Trop2-targeted therapies in solid tumors: advances and future directions

Abstract

Trophoblast cell surface antigen 2 (Trop2) is overexpressed in a range of solid tumors and participants in multiple oncogenic signaling pathways, making it an attractive therapeutic target. In the past decade, the rapid development of various Trop2-targeted therapies, notably marked by the advent of the antibody-drug conjugate (ADC), revolutionized the outcome for patients facing Trop2-positive tumors with limited treatment opinions, such as triple-negative breast cancer (TNBC). This review provides a comprehensive summary of advances in Trop2-targeted therapies, including ADCs, antibodies, multispecific agents, immunotherapy, cancer vaccines, and small molecular inhibitors, along with in-depth discussions on their designs, mechanisms of action (MOAs), and limitations. Additionally, we emphasize the clinical research progress of these emerging Trop2-targeted agents, focusing on their clinical application and therapeutic efficacy against tumors. Furthermore, we propose directions for future research, such as enhancing our understanding of Trop2's structure and biology, exploring the best combination strategies, and tailoring precision treatment based on Trop2 testing methodologies.
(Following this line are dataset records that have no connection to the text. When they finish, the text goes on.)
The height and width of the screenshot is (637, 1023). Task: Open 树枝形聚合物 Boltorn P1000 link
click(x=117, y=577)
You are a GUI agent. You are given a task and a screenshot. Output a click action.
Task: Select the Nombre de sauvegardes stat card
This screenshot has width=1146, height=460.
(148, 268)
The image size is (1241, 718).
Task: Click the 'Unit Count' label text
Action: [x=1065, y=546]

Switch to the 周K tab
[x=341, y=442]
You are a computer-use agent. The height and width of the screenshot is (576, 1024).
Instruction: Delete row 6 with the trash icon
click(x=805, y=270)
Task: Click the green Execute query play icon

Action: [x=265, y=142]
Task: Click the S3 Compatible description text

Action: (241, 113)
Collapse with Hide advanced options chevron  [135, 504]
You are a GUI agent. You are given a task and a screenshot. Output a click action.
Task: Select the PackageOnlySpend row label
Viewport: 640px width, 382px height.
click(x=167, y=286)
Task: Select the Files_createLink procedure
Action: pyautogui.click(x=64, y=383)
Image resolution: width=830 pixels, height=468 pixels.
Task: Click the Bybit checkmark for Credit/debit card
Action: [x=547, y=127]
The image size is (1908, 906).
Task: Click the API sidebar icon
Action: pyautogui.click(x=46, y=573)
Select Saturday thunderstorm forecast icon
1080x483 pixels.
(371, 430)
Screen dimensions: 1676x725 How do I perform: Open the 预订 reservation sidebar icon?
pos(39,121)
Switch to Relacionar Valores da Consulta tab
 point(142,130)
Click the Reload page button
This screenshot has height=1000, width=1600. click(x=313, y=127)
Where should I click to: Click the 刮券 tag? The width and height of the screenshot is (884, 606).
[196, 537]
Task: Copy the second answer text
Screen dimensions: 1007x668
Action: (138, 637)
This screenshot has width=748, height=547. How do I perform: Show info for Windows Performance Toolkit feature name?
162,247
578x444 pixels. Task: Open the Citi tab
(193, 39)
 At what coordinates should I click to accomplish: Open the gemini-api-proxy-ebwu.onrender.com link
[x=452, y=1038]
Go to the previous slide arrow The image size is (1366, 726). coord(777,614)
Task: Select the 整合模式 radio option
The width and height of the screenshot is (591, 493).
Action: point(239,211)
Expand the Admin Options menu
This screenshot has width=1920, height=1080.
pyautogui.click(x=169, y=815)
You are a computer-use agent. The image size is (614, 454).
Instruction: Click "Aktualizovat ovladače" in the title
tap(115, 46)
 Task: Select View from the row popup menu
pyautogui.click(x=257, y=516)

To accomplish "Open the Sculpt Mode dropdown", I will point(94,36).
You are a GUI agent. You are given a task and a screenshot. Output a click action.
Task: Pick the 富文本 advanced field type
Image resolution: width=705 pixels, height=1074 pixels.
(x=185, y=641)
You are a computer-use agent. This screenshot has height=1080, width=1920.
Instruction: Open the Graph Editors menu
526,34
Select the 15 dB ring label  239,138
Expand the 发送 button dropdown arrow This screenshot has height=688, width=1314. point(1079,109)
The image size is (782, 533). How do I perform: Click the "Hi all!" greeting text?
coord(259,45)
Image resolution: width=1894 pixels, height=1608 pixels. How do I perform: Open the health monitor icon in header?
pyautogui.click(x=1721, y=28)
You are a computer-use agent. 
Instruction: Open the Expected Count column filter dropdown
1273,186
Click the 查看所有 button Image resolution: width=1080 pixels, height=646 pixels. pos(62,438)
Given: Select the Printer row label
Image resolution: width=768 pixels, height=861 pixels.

Keywords: Trop2; solid tumor; targeted therapies; therapeutic efficacy.

Figure 1

Summary of Trop2-targeted therapies. Six types of Trop2-targeted therapeutics have been developed. The development phases are depicted with a red bar for approval, a yellow bar for clinical studies, and a blue bar for the preclinical stage. The crystal structure of Trop2-ECD (7E5M) was obtained from Protein Data Bank (PDB). The image was created with MedPeer.cn.

Figure 2

Binding sites of Trop2-targeted antibodies and small molecular inhibitors. A composite model of full-length Trop2 dimer, projected based on the structures of individual functional modules. PDB identifier 7E5N for ECD, and PDB identifier 2MVK for ICD. RS7 recognizes Q237-Q252 of CPD. AR47A6.4.2 recognizes L179-H187 and Q252-Y260 of CPD. T16, 77220, E1, 162-46.2, MOv-16, MM0588-49D6, and YY-01 recognize D146-R178 of CPD. K5-70 recognizes V43-D65 of CRD. Pr1E11 recognizes C34-K72 of CRD. The only small molecule inhibitor, Bruceine D (BD), binds to the key sites K307 and E310 of Trop2-ICD.

Figure 3

Mechanisms of action of Trop2-CD3 bispecific T cell engagers. The Trop2-CD3 bispecific antibody binds to CD3 on T cells and Trop2 antigen on tumor cells. The activated T cells release cytotoxic cytokines, resulting in the lysis of Trop2-positive tumor cells. The image was created with MedPeer.cn.

Figure 4

Mechanisms of action of a Trop2-targeted Nano-in-Gel Vaccine (NIGel-Vax) for treating Trop2-expressing tumors. The Trop2 antigen is mixed with PEI-4BImi-Man adjuvant to form nanoparticles, then incorporated into an injectable hydrogel to construct the NIGel-Vax. After subcutaneous vaccination, the Trop2-containing nanoparticles are sustainably released and are transported to lymph nodes by dendritic cells (DCs) or through passive drainage. Subsequently, activated B cells produce antigen-specific antibodies, and activated T cells migrate to the TME, leading to direct tumor killing or tumor cell apoptosis. Furthermore, NIGel-Vax induces the generation of central memory and effector memory T cells, primed for potential tumor rechallenge. Immunogenic dead tumor cells can release Trop2 antigens and danger signaling molecules, amplifying the intensity and breadth of the subsequent immune response. The image was created with MedPeer.cn.

Figure 5

Future directions of Trop2-targeted therapies for the treatment of Trop2-positive tumors. (A) A deeper understanding of the structure and mechanisms of Trop2. A proposed composite model of full-length Trop2 dimer based on the structures of individual modules. Schematics for possible dimerization and tetramerization states of Trop2 on the cell surface. PDB identifier 7E5N for cis-dimer and cis-tetramer, PDB identifier 7E5M for trans-dimer and trans-tetramer. A general view of Trop2 interaction partners and downstream signaling pathways. NRG1, neuregulin 1; IGF-1, insulin-like growth factor 1; RACK1, receptor for activated C kinase 1; PIP2, phosphatidylinositol 4,5-bisphosphate. (B) Discovery of optimal combination strategies against Trop2-positive tumors. The figure shows representative examples of potential combination strategies with Trop2-targeted agents in preclinical or early clinical stages. PARP, poly (ADP-ribose) polymerase; PD1, programmed cell death protein 1. (C) Establishment of a standard method for Trop2 testing is necessary for the biomarker-driven clinical studies that can evaluate the efficacy of potential Trop2-targeted therapeutic agents. The image was created with MedPeer.cn.